• [Objective] Write out each line of the records below as one string in a JSON list, leaving out blank lines and covering every record.

• [Working data]
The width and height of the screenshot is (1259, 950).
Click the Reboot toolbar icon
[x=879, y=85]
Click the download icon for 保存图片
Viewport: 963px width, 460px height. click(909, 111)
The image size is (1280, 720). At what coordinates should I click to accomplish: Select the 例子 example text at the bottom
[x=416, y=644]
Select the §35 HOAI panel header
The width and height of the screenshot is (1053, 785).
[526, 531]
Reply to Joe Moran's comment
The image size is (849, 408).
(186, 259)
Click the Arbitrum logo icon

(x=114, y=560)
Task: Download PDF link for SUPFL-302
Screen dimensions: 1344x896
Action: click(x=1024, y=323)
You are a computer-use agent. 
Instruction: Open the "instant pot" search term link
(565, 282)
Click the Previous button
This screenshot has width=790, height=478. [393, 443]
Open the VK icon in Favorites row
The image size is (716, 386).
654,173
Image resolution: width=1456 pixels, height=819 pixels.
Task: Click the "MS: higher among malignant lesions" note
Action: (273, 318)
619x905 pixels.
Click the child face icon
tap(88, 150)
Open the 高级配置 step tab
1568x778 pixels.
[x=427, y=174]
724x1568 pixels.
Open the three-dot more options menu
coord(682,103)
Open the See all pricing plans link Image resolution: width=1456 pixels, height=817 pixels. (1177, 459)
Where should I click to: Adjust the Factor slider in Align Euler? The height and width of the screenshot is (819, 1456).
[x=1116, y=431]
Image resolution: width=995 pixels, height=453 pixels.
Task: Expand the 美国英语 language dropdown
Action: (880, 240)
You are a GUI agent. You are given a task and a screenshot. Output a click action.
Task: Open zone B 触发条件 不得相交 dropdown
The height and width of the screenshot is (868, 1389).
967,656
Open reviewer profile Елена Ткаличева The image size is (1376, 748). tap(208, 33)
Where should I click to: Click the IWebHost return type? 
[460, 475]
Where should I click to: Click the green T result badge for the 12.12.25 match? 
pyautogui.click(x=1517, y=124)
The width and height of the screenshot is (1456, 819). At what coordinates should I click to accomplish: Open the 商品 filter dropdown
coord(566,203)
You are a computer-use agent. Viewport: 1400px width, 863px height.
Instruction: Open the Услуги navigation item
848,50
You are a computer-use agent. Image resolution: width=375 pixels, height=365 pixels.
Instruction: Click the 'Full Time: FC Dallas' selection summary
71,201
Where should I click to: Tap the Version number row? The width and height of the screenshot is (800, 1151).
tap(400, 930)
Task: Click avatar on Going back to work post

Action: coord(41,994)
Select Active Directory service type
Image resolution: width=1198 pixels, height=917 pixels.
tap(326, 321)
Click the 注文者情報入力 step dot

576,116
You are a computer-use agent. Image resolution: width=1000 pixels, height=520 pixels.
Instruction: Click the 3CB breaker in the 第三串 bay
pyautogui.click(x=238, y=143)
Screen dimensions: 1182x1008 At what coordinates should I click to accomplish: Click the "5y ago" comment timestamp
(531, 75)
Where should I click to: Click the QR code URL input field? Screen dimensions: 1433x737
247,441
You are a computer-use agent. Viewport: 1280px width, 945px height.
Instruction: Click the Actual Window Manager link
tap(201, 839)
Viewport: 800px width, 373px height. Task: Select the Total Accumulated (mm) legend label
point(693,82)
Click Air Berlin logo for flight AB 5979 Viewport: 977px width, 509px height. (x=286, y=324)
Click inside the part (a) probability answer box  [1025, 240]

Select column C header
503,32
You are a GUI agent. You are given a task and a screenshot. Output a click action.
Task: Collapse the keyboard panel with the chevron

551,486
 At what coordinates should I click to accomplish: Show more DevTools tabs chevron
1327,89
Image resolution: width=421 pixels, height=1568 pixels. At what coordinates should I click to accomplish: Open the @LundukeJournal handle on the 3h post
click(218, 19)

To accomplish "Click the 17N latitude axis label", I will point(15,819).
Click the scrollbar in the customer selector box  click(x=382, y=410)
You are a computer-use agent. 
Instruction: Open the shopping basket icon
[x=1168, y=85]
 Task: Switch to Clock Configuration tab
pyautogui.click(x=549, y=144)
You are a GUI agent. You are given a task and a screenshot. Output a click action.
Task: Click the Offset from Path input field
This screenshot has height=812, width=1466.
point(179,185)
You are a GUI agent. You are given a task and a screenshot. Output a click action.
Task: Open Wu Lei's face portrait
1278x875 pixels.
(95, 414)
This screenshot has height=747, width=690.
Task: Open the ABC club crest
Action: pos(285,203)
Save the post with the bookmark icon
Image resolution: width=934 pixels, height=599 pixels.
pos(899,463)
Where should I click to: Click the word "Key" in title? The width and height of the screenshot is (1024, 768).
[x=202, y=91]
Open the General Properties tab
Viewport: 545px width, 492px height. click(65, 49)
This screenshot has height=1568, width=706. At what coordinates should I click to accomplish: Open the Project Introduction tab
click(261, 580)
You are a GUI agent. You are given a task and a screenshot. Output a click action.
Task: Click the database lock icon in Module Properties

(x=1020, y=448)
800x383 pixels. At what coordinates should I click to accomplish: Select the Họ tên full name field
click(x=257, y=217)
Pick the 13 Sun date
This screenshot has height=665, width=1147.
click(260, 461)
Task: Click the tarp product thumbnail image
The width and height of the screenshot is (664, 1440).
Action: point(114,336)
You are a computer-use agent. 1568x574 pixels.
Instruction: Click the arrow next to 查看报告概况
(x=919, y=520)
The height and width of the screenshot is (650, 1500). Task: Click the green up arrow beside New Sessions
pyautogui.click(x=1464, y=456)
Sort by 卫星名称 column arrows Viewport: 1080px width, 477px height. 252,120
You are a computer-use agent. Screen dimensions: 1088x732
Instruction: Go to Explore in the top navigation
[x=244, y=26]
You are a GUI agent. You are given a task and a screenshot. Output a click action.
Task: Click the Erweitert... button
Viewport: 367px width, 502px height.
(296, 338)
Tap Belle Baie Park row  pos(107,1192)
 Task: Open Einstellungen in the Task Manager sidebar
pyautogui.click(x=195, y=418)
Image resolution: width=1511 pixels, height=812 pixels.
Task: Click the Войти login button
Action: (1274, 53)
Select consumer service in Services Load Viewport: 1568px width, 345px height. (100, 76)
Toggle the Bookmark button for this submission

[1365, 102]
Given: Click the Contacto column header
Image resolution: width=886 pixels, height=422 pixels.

• [Reply to the exercise]
[
  "The width and height of the screenshot is (1259, 950).",
  "Click the Reboot toolbar icon",
  "[x=879, y=85]",
  "Click the download icon for 保存图片",
  "Viewport: 963px width, 460px height. click(909, 111)",
  "The image size is (1280, 720). At what coordinates should I click to accomplish: Select the 例子 example text at the bottom",
  "[x=416, y=644]",
  "Select the §35 HOAI panel header",
  "The width and height of the screenshot is (1053, 785).",
  "[526, 531]",
  "Reply to Joe Moran's comment",
  "The image size is (849, 408).",
  "(186, 259)",
  "Click the Arbitrum logo icon",
  "(x=114, y=560)",
  "Task: Download PDF link for SUPFL-302",
  "Screen dimensions: 1344x896",
  "Action: click(x=1024, y=323)",
  "You are a computer-use agent. ",
  "Instruction: Open the \"instant pot\" search term link",
  "(565, 282)",
  "Click the Previous button",
  "This screenshot has width=790, height=478. [393, 443]",
  "Open the VK icon in Favorites row",
  "The image size is (716, 386).",
  "654,173",
  "Image resolution: width=1456 pixels, height=819 pixels.",
  "Task: Click the \"MS: higher among malignant lesions\" note",
  "Action: (273, 318)",
  "619x905 pixels.",
  "Click the child face icon",
  "tap(88, 150)",
  "Open the 高级配置 step tab",
  "1568x778 pixels.",
  "[x=427, y=174]",
  "724x1568 pixels.",
  "Open the three-dot more options menu",
  "coord(682,103)",
  "Open the See all pricing plans link Image resolution: width=1456 pixels, height=817 pixels. (1177, 459)",
  "Where should I click to: Adjust the Factor slider in Align Euler? The height and width of the screenshot is (819, 1456).",
  "[x=1116, y=431]",
  "Image resolution: width=995 pixels, height=453 pixels.",
  "Task: Expand the 美国英语 language dropdown",
  "Action: (880, 240)",
  "You are a GUI agent. You are given a task and a screenshot. Output a click action.",
  "Task: Open zone B 触发条件 不得相交 dropdown",
  "The height and width of the screenshot is (868, 1389).",
  "967,656",
  "Open reviewer profile Елена Ткаличева The image size is (1376, 748). tap(208, 33)",
  "Where should I click to: Click the IWebHost return type? ",
  "[460, 475]",
  "Where should I click to: Click the green T result badge for the 12.12.25 match? ",
  "pyautogui.click(x=1517, y=124)",
  "The width and height of the screenshot is (1456, 819). At what coordinates should I click to accomplish: Open the 商品 filter dropdown",
  "coord(566,203)",
  "You are a computer-use agent. Viewport: 1400px width, 863px height.",
  "Instruction: Open the Услуги navigation item",
  "848,50",
  "You are a computer-use agent. Image resolution: width=375 pixels, height=365 pixels.",
  "Instruction: Click the 'Full Time: FC Dallas' selection summary",
  "71,201",
  "Where should I click to: Tap the Version number row? The width and height of the screenshot is (800, 1151).",
  "tap(400, 930)",
  "Task: Click avatar on Going back to work post",
  "Action: coord(41,994)",
  "Select Active Directory service type",
  "Image resolution: width=1198 pixels, height=917 pixels.",
  "tap(326, 321)",
  "Click the 注文者情報入力 step dot",
  "576,116",
  "You are a computer-use agent. Image resolution: width=1000 pixels, height=520 pixels.",
  "Instruction: Click the 3CB breaker in the 第三串 bay",
  "pyautogui.click(x=238, y=143)",
  "Screen dimensions: 1182x1008 At what coordinates should I click to accomplish: Click the \"5y ago\" comment timestamp",
  "(531, 75)",
  "Where should I click to: Click the QR code URL input field? Screen dimensions: 1433x737",
  "247,441",
  "You are a computer-use agent. Viewport: 1280px width, 945px height.",
  "Instruction: Click the Actual Window Manager link",
  "tap(201, 839)",
  "Viewport: 800px width, 373px height. Task: Select the Total Accumulated (mm) legend label",
  "point(693,82)",
  "Click Air Berlin logo for flight AB 5979 Viewport: 977px width, 509px height. (x=286, y=324)",
  "Click inside the part (a) probability answer box  [1025, 240]",
  "Select column C header",
  "503,32",
  "You are a GUI agent. You are given a task and a screenshot. Output a click action.",
  "Task: Collapse the keyboard panel with the chevron",
  "551,486",
  " At what coordinates should I click to accomplish: Show more DevTools tabs chevron",
  "1327,89",
  "Image resolution: width=421 pixels, height=1568 pixels. At what coordinates should I click to accomplish: Open the @LundukeJournal handle on the 3h post",
  "click(218, 19)",
  "To accomplish \"Click the 17N latitude axis label\", I will point(15,819).",
  "Click the scrollbar in the customer selector box  click(x=382, y=410)",
  "You are a computer-use agent. ",
  "Instruction: Open the shopping basket icon",
  "[x=1168, y=85]",
  " Task: Switch to Clock Configuration tab",
  "pyautogui.click(x=549, y=144)",
  "You are a GUI agent. You are given a task and a screenshot. Output a click action.",
  "Task: Click the Offset from Path input field",
  "This screenshot has height=812, width=1466.",
  "point(179,185)",
  "You are a GUI agent. You are given a task and a screenshot. Output a click action.",
  "Task: Open Wu Lei's face portrait",
  "1278x875 pixels.",
  "(95, 414)",
  "This screenshot has height=747, width=690.",
  "Task: Open the ABC club crest",
  "Action: pos(285,203)",
  "Save the post with the bookmark icon",
  "Image resolution: width=934 pixels, height=599 pixels.",
  "pos(899,463)",
  "Where should I click to: Click the word \"Key\" in title? The width and height of the screenshot is (1024, 768).",
  "[x=202, y=91]",
  "Open the General Properties tab",
  "Viewport: 545px width, 492px height. click(65, 49)",
  "This screenshot has height=1568, width=706. At what coordinates should I click to accomplish: Open the Project Introduction tab",
  "click(261, 580)",
  "You are a GUI agent. You are given a task and a screenshot. Output a click action.",
  "Task: Click the database lock icon in Module Properties",
  "(x=1020, y=448)",
  "800x383 pixels. At what coordinates should I click to accomplish: Select the Họ tên full name field",
  "click(x=257, y=217)",
  "Pick the 13 Sun date",
  "This screenshot has height=665, width=1147.",
  "click(260, 461)",
  "Task: Click the tarp product thumbnail image",
  "The width and height of the screenshot is (664, 1440).",
  "Action: point(114,336)",
  "You are a computer-use agent. 1568x574 pixels.",
  "Instruction: Click the arrow next to 查看报告概况",
  "(x=919, y=520)",
  "The height and width of the screenshot is (650, 1500). Task: Click the green up arrow beside New Sessions",
  "pyautogui.click(x=1464, y=456)",
  "Sort by 卫星名称 column arrows Viewport: 1080px width, 477px height. 252,120",
  "You are a computer-use agent. Screen dimensions: 1088x732",
  "Instruction: Go to Explore in the top navigation",
  "[x=244, y=26]",
  "You are a GUI agent. You are given a task and a screenshot. Output a click action.",
  "Task: Click the Erweitert... button",
  "Viewport: 367px width, 502px height.",
  "(296, 338)",
  "Tap Belle Baie Park row  pos(107,1192)",
  " Task: Open Einstellungen in the Task Manager sidebar",
  "pyautogui.click(x=195, y=418)",
  "Image resolution: width=1511 pixels, height=812 pixels.",
  "Task: Click the Войти login button",
  "Action: (1274, 53)",
  "Select consumer service in Services Load Viewport: 1568px width, 345px height. (100, 76)",
  "Toggle the Bookmark button for this submission",
  "[1365, 102]",
  "Given: Click the Contacto column header",
  "Image resolution: width=886 pixels, height=422 pixels."
]